Multi-View Detection

Based on recent research in multi-view detection or 3D detection [1] [2], we build the following architecture. The model runs a modified ResNet backbone on each views and then projects the extracted features into the top-down view using camera calibration data. Concatenating these projected features aggregates information across camera views. For the spatial aggregation module, there are two options: large-kernel convolution and deformable transformer. The latter option allows a larger receptive field.

A single view detection head is also trained and we use its bounding box regression loss as an addition loss term of the feature extractor.

Diagram from


For simplicity we adopt SORT [3] as the tracking algorithm. We will experiment with more advanced tracking algorithm and design methods to incorporate appearance features in the multi-view setting.

Projection and Refinement

We assume a fixed human body size which allows us to project 3D detection results back to camera views. The projected bounding boxes can have an inaccurate shape but can be refined by matching them with results from normal detectors. Another benefit of this refinement is that we can identify and remove false positives when some boxes are not matched in any of the views.


We train and evaluate our model on MMPTRACK dataset [4], which is a large-scale video dataset for multi-camera multi-object tracking. The dataset has ~5 hour videos for training and 1.5 hour videos for validation.
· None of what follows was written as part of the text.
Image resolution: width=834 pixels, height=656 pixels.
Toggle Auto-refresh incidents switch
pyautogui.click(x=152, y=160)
Annotations include per-frame bounding boxes, corresponding person IDs and camera calibration data. The dataset poses challenges like cluttered and crowded environments, varying human poses and appearances to our tracking system.
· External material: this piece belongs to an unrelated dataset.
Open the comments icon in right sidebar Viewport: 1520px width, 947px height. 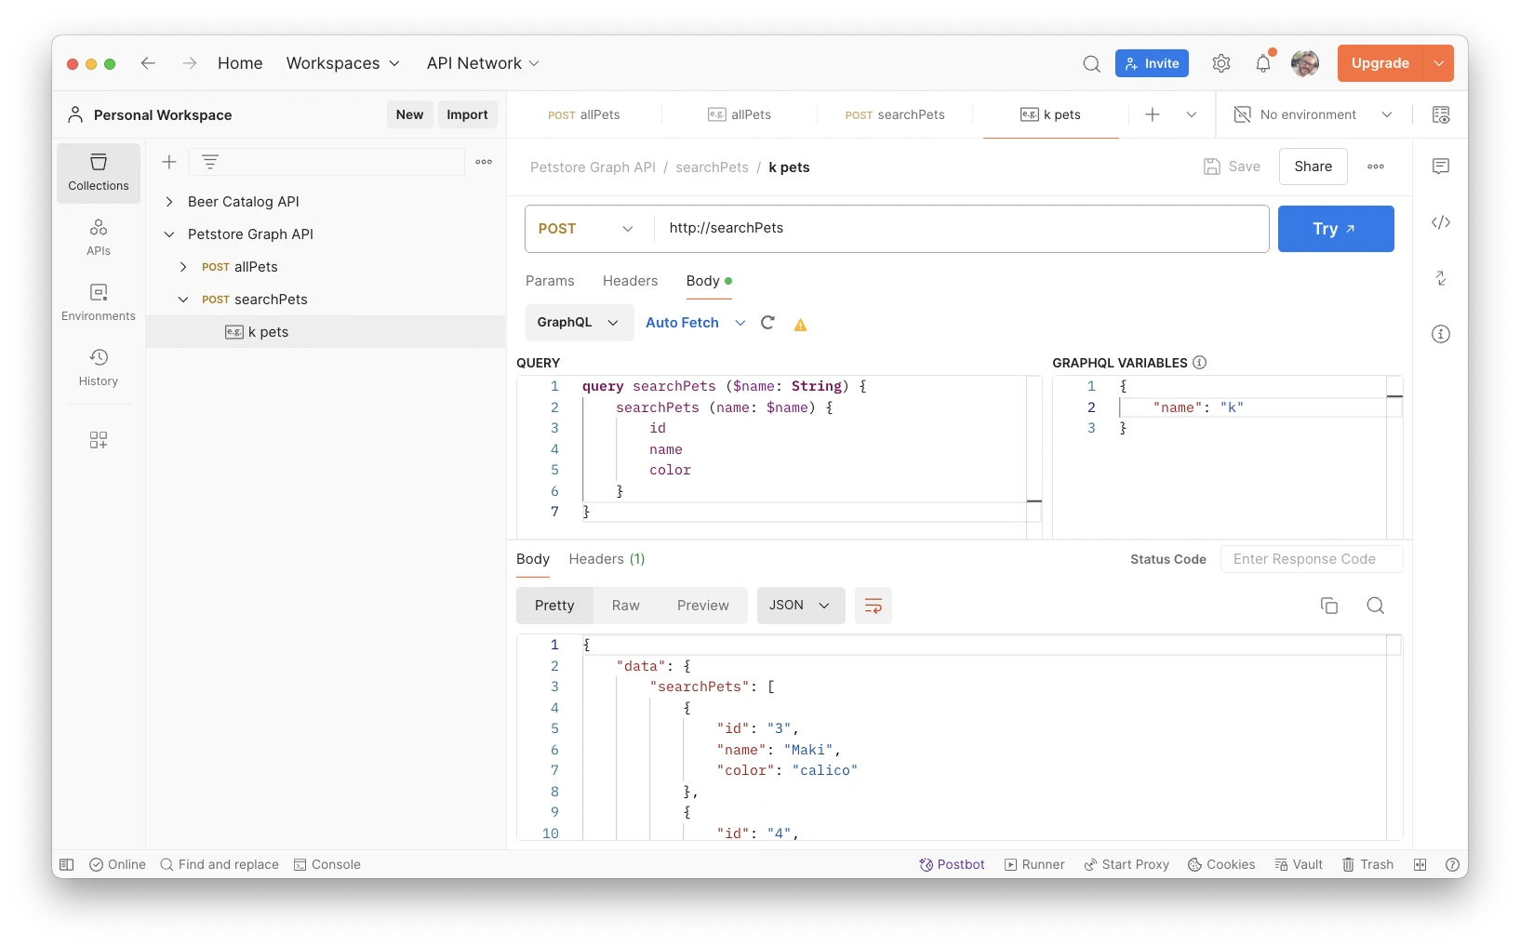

For quantitative evaluation, we mainly uses MOTA and IDF1 scores. We set up matching threshold as IoU>0.5 for camera view and pixel distance <25 in top-down view, following rules used in the MMPTRACK challenge.


[1] Hou, Yunzhong, Liang Zheng, and Stephen Gould. “Multiview detection with feature perspective transformation.” Computer Vision–ECCV 2020: 16th European Conference, Glasgow, UK, August 23–28, 2020, Proceedings, Part VII 16. Springer International Publishing, 2020.

[2] Hou, Yunzhong, and Liang Zheng. “Multiview detection with shadow transformer (and view-coherent data augmentation).” Proceedings of the 29th ACM International Conference on Multimedia. 2021.

[3] Bewley, Alex, et al. “Simple online and realtime tracking.” 2016 IEEE international conference on image processing (ICIP). IEEE, 2016.

[4] Han, Xiaotian, et al. “Mmptrack: Large-scale densely annotated multi-camera multiple people tracking benchmark.” Proceedings of the IEEE/CVF Winter Conference on Applications of Computer Vision. 2023.